::: DATA FOR THIS TASK :::
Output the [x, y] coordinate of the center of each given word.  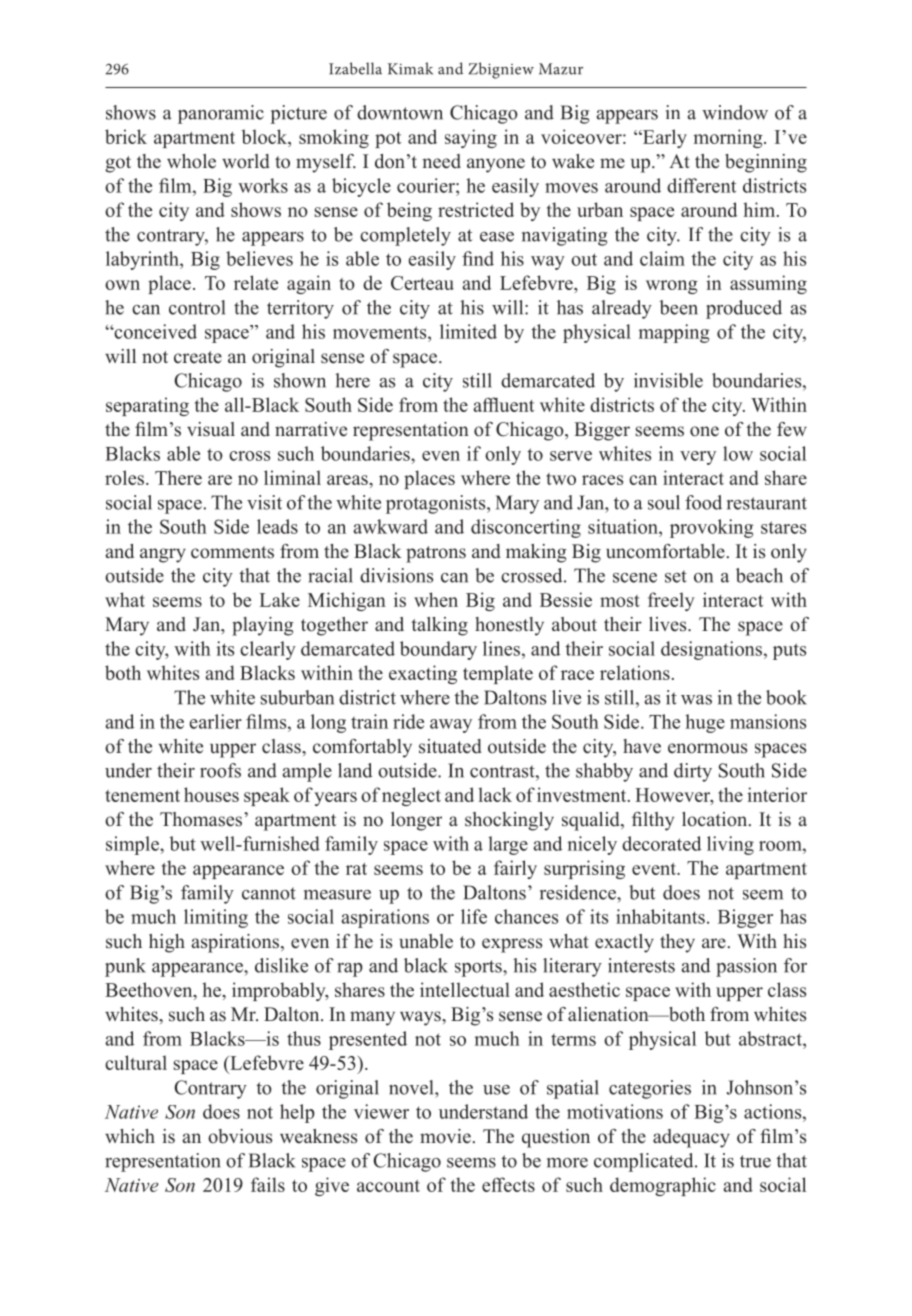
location [716, 819]
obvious [240, 1136]
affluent [503, 404]
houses [211, 794]
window [735, 112]
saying [471, 138]
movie [445, 1136]
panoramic [221, 114]
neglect [411, 796]
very [698, 458]
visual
:::
**WORK REQUIRED:** Render the items as a JSON list of strings, one string per line, beginning at the line that contains "obvious [240, 1136]" and stopping after the last item. Leave out any blank lines.

**WRITTEN RESPONSE:**
[
  "obvious [240, 1136]",
  "affluent [503, 404]",
  "houses [211, 794]",
  "window [735, 112]",
  "saying [471, 138]",
  "movie [445, 1136]",
  "panoramic [221, 114]",
  "neglect [411, 796]",
  "very [698, 458]",
  "visual"
]